We want to find the total price of all books in stock, plus the titles, grouped by author. We approach this as follows:

  1. Find the totalValue for each title (price * quantity)
  2. Group the docs by author, while keeping a running total of totalValue, and create the books array by pushing each title
  3. Sort by author ascending
  4. Return only author, titles, and authorValue
db.inventory.aggregate([
 {$project: {title: 1, author: 1, _id: 0, totalValue: {$multiply: ["$unitPrice", "$quantity"]}}},
 {$group: {_id:"$author", runningTotal: {$sum: "$totalValue"}, books: {$push:"$title"}}},
 {$project: {author: "$_id", _id: 0, runningTotal: 1, books: 1}},
 {$sort: {author: 1}}
]);
Results:
{ "runningTotal" : 13.98, "books" : [ "The World in Shadow" ], "author" : "Beale" }
{ "runningTotal" : 0, "books" : [ "SJWs Always Lie" ], "author" : "Day" }
{ "runningTotal" : 116.58, "books" : [ "The Odyssey", "Iliad" ], "author" : "Homer" }
{ "runningTotal" : 113.91, "books" : [ "Ringworld", "Tales of Known Space" ], "author" : "Niven" }
{ "runningTotal" : 47.95, "books" : [ "Atlas Shrugged", "The Fountainhead" ], "author" : "Rand" }
{ "runningTotal" : 36, "books" : [ "Dangerous" ], "author" : "Yiannopoulos" }

Note that we don't need that "totalValue" field in the final result. This allows us to drop the first projection and include it in the $group stage:

db.inventory.aggregate([
 {$group: {_id: "$author", runningTotal: {$sum: {$multiply: ["$unitPrice", "$quantity"]}}, books: {$push: "$title"}}},
 {$project: {author: "$_id", _id:0, runningTotal: 1, books: 1}},
 {$sort: {author: 1}}
]);
The result is the same.

 

Conclusion

So that is MongoDB's data aggregation pipeline.
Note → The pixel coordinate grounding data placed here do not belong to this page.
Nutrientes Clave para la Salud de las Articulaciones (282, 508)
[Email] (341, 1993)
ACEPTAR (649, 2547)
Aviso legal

As you can imagine, pipelines be very memory-intensive when applied to large datasets. There are various methods to mitigate this, such as performing $match operations earlier rather than later. Ultimately, the allowDiskUse option will have MongoDB write intermediate results of the pipeline to temporary files, thus avoiding memory limitations.